Goal of the exercise: Set down every entry once more, exactly as it appears.

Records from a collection
────────

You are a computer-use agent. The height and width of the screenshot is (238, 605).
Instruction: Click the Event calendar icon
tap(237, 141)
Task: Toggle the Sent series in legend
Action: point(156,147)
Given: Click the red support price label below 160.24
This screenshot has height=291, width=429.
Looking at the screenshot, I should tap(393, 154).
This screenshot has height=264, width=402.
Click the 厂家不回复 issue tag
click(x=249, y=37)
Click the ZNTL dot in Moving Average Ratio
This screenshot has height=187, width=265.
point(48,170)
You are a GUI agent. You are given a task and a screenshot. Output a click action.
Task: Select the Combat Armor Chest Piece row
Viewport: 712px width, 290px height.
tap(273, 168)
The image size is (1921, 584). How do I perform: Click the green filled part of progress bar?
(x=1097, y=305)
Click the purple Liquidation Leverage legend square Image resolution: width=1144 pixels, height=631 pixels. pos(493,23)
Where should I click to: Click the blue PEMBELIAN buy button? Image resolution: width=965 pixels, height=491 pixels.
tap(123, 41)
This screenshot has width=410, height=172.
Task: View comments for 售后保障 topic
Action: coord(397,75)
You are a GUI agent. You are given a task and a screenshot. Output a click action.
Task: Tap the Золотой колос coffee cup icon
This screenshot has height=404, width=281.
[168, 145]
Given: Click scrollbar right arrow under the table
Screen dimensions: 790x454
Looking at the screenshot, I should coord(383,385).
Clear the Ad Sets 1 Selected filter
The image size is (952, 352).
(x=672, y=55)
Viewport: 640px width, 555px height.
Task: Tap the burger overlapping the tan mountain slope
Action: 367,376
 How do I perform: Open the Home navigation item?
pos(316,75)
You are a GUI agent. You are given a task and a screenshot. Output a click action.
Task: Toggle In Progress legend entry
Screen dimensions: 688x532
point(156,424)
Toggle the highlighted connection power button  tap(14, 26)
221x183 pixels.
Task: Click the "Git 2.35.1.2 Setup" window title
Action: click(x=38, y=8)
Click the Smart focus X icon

────────

Response area:
You are a computer-use agent. The height and width of the screenshot is (238, 605).
Instruction: Click the Event calendar icon
tap(237, 141)
Task: Toggle the Sent series in legend
Action: point(156,147)
Given: Click the red support price label below 160.24
This screenshot has height=291, width=429.
Looking at the screenshot, I should tap(393, 154).
This screenshot has height=264, width=402.
Click the 厂家不回复 issue tag
click(x=249, y=37)
Click the ZNTL dot in Moving Average Ratio
This screenshot has height=187, width=265.
point(48,170)
You are a GUI agent. You are given a task and a screenshot. Output a click action.
Task: Select the Combat Armor Chest Piece row
Viewport: 712px width, 290px height.
tap(273, 168)
The image size is (1921, 584). How do I perform: Click the green filled part of progress bar?
(x=1097, y=305)
Click the purple Liquidation Leverage legend square Image resolution: width=1144 pixels, height=631 pixels. pos(493,23)
Where should I click to: Click the blue PEMBELIAN buy button? Image resolution: width=965 pixels, height=491 pixels.
tap(123, 41)
This screenshot has width=410, height=172.
Task: View comments for 售后保障 topic
Action: coord(397,75)
You are a GUI agent. You are given a task and a screenshot. Output a click action.
Task: Tap the Золотой колос coffee cup icon
This screenshot has height=404, width=281.
[168, 145]
Given: Click scrollbar right arrow under the table
Screen dimensions: 790x454
Looking at the screenshot, I should coord(383,385).
Clear the Ad Sets 1 Selected filter
The image size is (952, 352).
(x=672, y=55)
Viewport: 640px width, 555px height.
Task: Tap the burger overlapping the tan mountain slope
Action: 367,376
 How do I perform: Open the Home navigation item?
pos(316,75)
You are a GUI agent. You are given a task and a screenshot. Output a click action.
Task: Toggle In Progress legend entry
Screen dimensions: 688x532
point(156,424)
Toggle the highlighted connection power button  tap(14, 26)
221x183 pixels.
Task: Click the "Git 2.35.1.2 Setup" window title
Action: click(x=38, y=8)
Click the Smart focus X icon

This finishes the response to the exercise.